The Mary and George Bloch Collection: Part VI  
Sotheby's, Hong Kong, 27 May 2013: Lot 137 

Lot 137

Lot 137
Treasury 2, no. 284 (‘The Marquis and the Daoist Chalcedony’)

Dendritic chalcedony; very well hollowed, with a recessed convex foot surrounded by a protruding flat footrim; the natural markings in the stone edited on one side to create a scene of a monkey, seated on the back of a horse, reaching towards a bee in flight while the horse grazes in front of a rocky outcrop beneath a tree, the other side with two layers of different colour carved as a cameo of a man, wearing only trousers and sandals, holding a basket on a pole over one shoulder
Official School, 1750–1860
Height: 5.82 cm
Mouth/lip: 0.75 cm/2.15 and 2.10 cm (oval)
Stopper: jadeite; coral finial; vinyl collar

Robert Hall (1985)

Treasury 2, no. 284

As is often the case with this silhouette group, the carver has extensively edited the thin plane of dendritic brown colouring in the stone. Only the upper foliage in the tree and the large rock and the smaller one beneath the tree are not edited.
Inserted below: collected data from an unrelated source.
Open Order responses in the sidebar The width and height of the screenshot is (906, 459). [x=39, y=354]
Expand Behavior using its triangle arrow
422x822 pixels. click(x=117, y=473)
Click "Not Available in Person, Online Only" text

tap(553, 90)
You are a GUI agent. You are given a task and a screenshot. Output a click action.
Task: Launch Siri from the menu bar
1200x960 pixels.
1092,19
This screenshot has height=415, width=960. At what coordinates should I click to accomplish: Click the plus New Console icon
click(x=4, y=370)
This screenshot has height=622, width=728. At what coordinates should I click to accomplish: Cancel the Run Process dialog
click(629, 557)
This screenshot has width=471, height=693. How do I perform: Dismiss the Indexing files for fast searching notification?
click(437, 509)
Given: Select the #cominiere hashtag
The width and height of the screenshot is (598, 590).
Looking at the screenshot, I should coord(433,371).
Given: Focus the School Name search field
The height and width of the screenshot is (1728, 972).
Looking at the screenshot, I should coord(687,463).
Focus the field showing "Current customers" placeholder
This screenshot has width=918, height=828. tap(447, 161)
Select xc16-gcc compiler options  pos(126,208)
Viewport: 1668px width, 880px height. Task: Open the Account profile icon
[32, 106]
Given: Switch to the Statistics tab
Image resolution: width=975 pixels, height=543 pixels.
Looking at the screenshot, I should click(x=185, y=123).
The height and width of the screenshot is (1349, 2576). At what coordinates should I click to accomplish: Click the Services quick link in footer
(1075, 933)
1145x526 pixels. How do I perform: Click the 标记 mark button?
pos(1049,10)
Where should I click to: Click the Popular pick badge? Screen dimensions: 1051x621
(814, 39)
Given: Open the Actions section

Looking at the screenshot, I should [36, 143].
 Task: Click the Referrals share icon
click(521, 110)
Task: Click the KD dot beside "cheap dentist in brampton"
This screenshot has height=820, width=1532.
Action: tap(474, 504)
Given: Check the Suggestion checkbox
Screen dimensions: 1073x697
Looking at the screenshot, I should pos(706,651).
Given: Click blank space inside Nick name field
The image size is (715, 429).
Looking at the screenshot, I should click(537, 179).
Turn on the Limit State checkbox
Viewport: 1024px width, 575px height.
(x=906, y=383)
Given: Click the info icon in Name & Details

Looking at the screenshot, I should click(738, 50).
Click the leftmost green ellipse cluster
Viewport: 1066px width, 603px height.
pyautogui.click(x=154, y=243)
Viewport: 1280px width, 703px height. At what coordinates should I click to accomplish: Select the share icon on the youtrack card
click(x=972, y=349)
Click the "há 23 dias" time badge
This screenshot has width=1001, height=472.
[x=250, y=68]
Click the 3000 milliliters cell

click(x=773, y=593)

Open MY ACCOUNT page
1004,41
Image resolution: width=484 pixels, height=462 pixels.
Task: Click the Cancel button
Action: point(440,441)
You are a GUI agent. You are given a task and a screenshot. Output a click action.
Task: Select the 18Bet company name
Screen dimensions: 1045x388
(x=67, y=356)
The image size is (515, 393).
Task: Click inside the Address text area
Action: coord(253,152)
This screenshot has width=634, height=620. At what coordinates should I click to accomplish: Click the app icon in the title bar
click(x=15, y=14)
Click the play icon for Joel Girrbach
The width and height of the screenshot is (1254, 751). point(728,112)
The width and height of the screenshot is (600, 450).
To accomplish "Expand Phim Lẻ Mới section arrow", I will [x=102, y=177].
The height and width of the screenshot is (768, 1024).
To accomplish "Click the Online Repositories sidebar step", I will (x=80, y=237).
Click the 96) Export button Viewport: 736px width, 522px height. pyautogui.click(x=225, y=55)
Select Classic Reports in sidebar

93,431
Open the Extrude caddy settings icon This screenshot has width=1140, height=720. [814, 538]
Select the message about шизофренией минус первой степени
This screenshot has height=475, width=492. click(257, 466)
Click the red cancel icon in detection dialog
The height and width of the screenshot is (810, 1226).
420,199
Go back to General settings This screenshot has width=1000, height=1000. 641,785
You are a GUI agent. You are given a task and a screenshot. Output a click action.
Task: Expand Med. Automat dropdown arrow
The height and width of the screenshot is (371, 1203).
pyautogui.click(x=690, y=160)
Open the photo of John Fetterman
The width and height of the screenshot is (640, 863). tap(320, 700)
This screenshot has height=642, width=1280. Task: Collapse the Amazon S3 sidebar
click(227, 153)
This is a rare example where a well-defined, equally powerful subject is found on each main side. It also endorses the assumption that both cameo and silhouette chalcedony bottles would have been made in the same workshops, the choice being dictated largely by material and market demand. The cameo style of one side here takes full advantage of two planes of colour in the stone. Such multiple planes are often found in chalcedony, and particularly in agate, where any striated material if cut at right angles to the planes of striation would provide multiple layers. The identity of the figure is ambiguous, since, dressed only in sandals and trousers, he might be taken for a peasant, but his hair is tied up in a bun on top of his head and there might be a cloth cap tied around it (the basket obscures this detail). Various elements of the subject have been imaginatively picked out in the different planes of colour, the genius of which is exemplified in the lower body, where the trousers and shoes are in a slightly milky beige colour, while the ankles, showing between the two, are left in the lower plane of honey-brown, separating the legs from their enclosing garments, making them a realistic colour for a weathered sojourner and even placing them in lower relief in a realistic manner.

Although the hollowing here is well done, even into the shoulders, the foot is of the easier, recessed convex type, although unusually well carved. This combination may indicate that the bottle was produced relatively early in the general decline of carving standards or that it is a nineteenth-century work on which the carver took special care because of the unusual material. Figure subjects of this type, although usually in silhouette rather than cameo, seem to have been a later development, perhaps beginning in the Qianlong era but flourishing during the nineteenth century; or at least we so theorize, based on the fact that they are so frequently combined with more careless hollowing and detailing of the foot.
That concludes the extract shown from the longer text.